TASK PROMPT >> Print, exactly as written, the line in the entries below that contains "You are a computer-use agent." and every line after it up to and including the last. Omit pictures.

(Records from a data source)
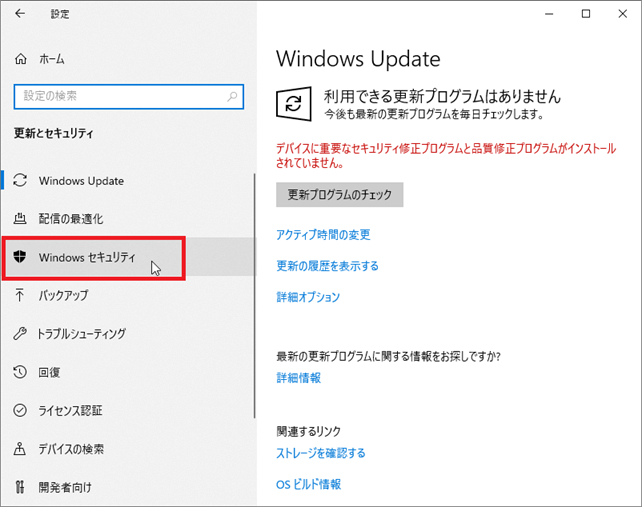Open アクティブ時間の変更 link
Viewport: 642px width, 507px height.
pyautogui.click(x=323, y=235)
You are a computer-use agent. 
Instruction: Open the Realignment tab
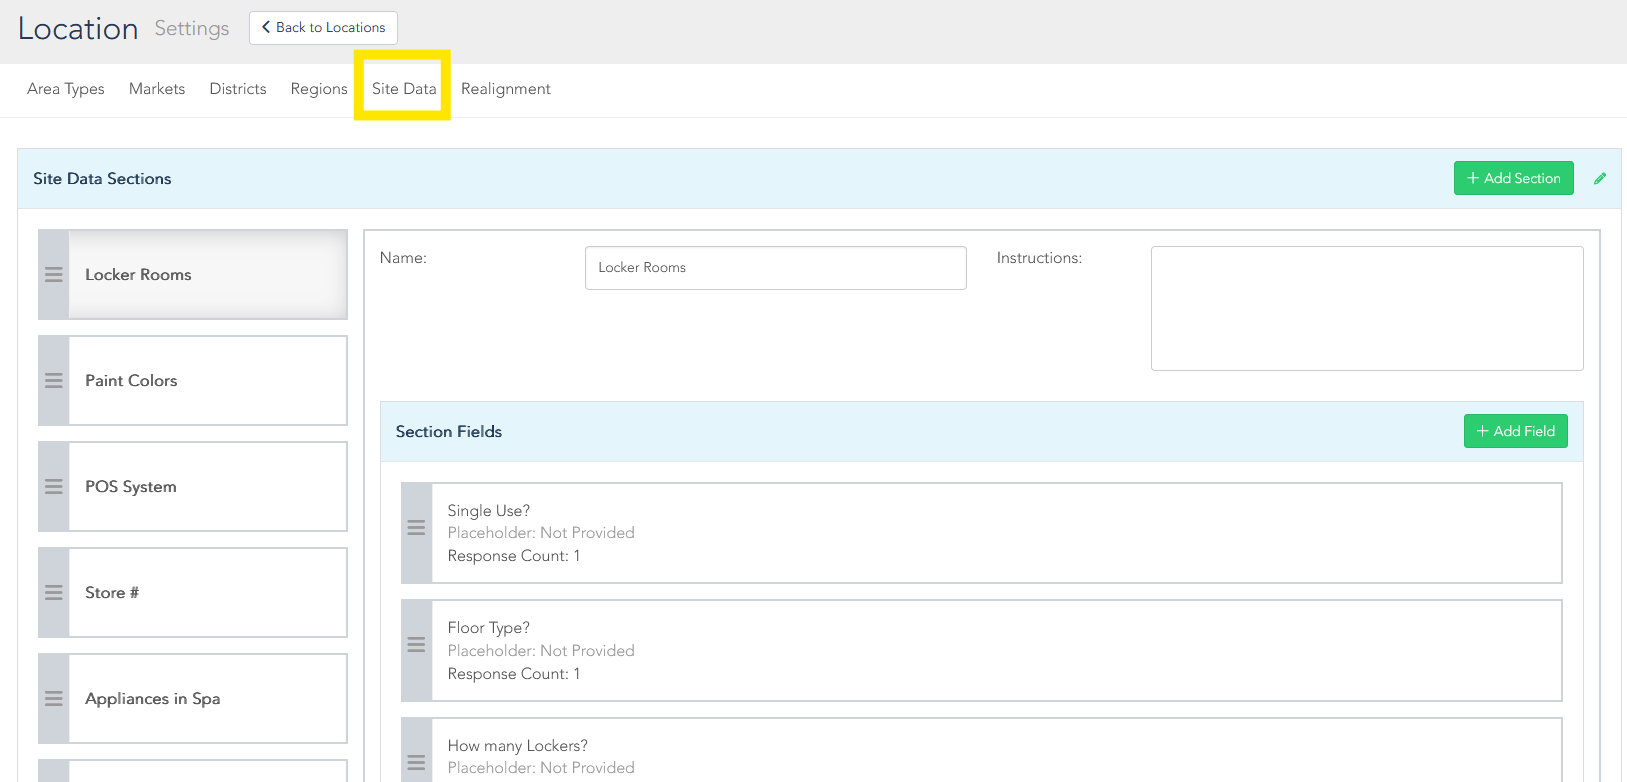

RESPONSE TO THE TASK >>
You are a computer-use agent. 
Instruction: Open the Realignment tab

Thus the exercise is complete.